At the Central Criminal Court 23-year-old Derek Stanley from Dominic Street in Dublin pleaded guilty to burglary and to procuring sex under false pretences in October 2007.
Mr Justice Barry White said his 'hands were tied' by the maximum sentence for the sex offence which is two years and said he had to treat the offences separately.
Earlier he had asked counsel for the prosecution why the DPP had accepted a plea to a charge which carries a maximum sentence of two years.
He imposed a concurrent sentence of two years for the sex offence after rejecting submissions from prosecuting counsel to view it as an aggravating factor in the burglary.
Defence counsel Michael O'Higgins has earlier submitted that it was 'an old offence' for which the penalty had not caught up with modern attitudes. He said perhaps it was time for the Oireachtas to update the legislation.
The court heard the victim was asleep when the accused got into bed behind her. She had been in bed with her boyfriend earlier in the night and thought he had returned.
Moments after they began having sex she realised it was not her partner.

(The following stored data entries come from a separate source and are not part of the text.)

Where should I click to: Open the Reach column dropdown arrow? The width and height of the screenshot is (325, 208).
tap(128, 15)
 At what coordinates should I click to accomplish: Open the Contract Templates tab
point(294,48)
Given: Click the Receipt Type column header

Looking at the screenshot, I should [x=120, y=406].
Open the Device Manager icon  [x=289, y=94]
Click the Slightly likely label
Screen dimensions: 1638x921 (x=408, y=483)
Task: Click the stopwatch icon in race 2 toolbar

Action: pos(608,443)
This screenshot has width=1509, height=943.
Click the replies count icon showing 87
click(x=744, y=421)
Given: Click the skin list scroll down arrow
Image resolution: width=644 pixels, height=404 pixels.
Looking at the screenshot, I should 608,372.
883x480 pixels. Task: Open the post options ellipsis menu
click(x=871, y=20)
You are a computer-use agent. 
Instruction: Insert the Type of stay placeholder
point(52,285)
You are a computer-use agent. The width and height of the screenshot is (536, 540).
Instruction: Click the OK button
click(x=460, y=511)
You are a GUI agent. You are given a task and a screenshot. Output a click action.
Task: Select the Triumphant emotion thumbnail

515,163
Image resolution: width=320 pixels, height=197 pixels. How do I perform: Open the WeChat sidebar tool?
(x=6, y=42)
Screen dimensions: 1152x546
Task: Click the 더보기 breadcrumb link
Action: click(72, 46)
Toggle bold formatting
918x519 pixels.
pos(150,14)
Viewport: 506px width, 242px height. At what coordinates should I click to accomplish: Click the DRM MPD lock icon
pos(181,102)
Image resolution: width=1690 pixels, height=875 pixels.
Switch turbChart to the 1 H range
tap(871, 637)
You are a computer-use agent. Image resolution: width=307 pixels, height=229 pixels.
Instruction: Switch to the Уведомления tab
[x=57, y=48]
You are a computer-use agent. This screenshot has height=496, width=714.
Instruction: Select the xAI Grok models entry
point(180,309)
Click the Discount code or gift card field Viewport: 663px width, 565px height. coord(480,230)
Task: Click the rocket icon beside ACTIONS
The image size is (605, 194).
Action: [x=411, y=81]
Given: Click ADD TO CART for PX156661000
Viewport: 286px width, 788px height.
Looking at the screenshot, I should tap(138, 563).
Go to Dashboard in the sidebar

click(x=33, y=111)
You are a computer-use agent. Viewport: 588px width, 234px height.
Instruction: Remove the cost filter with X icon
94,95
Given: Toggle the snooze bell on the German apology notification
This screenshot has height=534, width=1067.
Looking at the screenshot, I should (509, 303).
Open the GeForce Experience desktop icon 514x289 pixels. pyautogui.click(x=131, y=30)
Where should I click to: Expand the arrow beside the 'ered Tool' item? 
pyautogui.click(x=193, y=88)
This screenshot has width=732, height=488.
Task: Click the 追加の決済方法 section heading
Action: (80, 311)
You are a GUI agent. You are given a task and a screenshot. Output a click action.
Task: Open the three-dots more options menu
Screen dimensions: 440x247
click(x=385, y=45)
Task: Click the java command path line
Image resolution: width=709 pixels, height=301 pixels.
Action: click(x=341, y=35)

She told gardaí that she pushed him away and got out of bed and got dressed but the accused remained in her room and sat on the end of her bed.
She then went to a neighbour's flat and he followed her but left when the victim's boyfriend arrived. She told gardaí she believed he was 'off his head' on drugs.
One of the woman's children was in the house at the time.
Stanley presented himself to gardaí a few days later after locals began talking about what had happened. He denied any criminal offence had taken place and said he had met the woman earlier and had been invited back to her home.
He later pleaded guilty on the day his trial was due to begin.
CCTV footage showed him leaving the flat with her property and immediately returning. The €140 in cash and jewellery and six mobile phones which he stole from the flat were never returned.
Gardaí told the court that the woman now lives in fear and is on antidepressants. She needs help to carry out the simplest of domestic tasks and is afraid to leave her home.
Derek Stanley has more than 50 previous convictions including one for another offence committed on the same night.
Defence counsel Michael O Higgins said his client wanted to apologise for his actions. He had a difficult upbringing and had a history of drug and alcohol abuse from the age of 12 and first came before the courts at the age of 14.